## [DATA FOR THE TASK]
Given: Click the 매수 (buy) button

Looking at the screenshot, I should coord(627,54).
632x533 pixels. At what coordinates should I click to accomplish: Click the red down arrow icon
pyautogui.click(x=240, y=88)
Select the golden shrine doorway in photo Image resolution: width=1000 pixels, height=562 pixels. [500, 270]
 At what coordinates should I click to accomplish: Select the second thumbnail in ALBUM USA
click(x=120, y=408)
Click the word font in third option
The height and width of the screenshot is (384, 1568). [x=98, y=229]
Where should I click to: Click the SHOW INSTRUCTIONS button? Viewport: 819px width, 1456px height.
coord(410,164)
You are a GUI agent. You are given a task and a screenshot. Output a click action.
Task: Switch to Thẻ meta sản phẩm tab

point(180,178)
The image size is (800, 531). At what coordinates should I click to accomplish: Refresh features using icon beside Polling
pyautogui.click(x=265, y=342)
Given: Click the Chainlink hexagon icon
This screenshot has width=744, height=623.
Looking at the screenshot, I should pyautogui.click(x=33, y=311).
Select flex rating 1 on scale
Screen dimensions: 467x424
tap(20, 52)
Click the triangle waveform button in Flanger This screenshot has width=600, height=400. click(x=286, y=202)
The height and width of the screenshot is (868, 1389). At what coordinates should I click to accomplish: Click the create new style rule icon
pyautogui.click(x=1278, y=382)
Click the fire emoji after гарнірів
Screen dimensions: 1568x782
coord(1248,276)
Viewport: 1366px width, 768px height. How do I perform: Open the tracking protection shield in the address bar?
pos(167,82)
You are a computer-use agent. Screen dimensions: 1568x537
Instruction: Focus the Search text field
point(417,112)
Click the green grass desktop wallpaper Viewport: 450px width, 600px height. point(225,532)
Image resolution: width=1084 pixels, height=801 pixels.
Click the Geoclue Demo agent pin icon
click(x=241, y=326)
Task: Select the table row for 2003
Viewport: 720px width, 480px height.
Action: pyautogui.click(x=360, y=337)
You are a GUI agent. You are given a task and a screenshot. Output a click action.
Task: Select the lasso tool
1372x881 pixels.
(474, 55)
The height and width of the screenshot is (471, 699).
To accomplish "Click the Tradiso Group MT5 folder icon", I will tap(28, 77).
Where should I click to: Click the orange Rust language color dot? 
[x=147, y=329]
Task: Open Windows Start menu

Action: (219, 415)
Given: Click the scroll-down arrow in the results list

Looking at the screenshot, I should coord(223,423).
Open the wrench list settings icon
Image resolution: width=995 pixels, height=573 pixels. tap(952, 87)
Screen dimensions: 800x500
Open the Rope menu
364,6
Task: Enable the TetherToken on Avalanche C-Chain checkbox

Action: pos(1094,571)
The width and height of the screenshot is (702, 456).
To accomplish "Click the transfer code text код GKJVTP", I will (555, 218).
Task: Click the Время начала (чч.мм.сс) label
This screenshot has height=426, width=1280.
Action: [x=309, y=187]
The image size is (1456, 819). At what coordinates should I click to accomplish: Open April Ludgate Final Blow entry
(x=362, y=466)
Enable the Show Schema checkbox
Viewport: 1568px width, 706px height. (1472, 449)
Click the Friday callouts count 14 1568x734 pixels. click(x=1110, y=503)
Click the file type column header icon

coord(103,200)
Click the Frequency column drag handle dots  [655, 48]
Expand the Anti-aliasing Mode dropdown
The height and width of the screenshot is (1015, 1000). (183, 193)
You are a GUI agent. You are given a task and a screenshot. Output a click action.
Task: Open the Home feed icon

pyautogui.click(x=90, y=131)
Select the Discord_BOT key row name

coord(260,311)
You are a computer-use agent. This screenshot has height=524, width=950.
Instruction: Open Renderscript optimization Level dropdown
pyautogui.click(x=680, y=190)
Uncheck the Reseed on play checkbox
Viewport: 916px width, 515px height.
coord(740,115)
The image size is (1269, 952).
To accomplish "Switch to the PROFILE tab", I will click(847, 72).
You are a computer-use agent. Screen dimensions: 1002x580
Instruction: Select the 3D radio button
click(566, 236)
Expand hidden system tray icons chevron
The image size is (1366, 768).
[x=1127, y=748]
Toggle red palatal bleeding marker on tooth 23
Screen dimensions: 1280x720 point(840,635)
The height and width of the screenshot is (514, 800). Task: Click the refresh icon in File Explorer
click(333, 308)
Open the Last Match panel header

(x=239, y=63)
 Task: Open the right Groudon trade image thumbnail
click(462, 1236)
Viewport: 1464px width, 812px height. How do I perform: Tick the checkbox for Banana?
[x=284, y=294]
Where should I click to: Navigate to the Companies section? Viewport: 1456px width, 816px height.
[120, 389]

## [WORK REQUEST]
Extract from the records above the lines from the one containing "At what coordinates should I click to accomplish: Select" to the one containing "Given: Click the Chainlink hexagon icon", both lines included, exactly as they appear and with nothing else.

## [RESULT OF THIS EXERCISE]
 At what coordinates should I click to accomplish: Select the second thumbnail in ALBUM USA
click(x=120, y=408)
Click the word font in third option
The height and width of the screenshot is (384, 1568). [x=98, y=229]
Where should I click to: Click the SHOW INSTRUCTIONS button? Viewport: 819px width, 1456px height.
coord(410,164)
You are a GUI agent. You are given a task and a screenshot. Output a click action.
Task: Switch to Thẻ meta sản phẩm tab

point(180,178)
The image size is (800, 531). At what coordinates should I click to accomplish: Refresh features using icon beside Polling
pyautogui.click(x=265, y=342)
Given: Click the Chainlink hexagon icon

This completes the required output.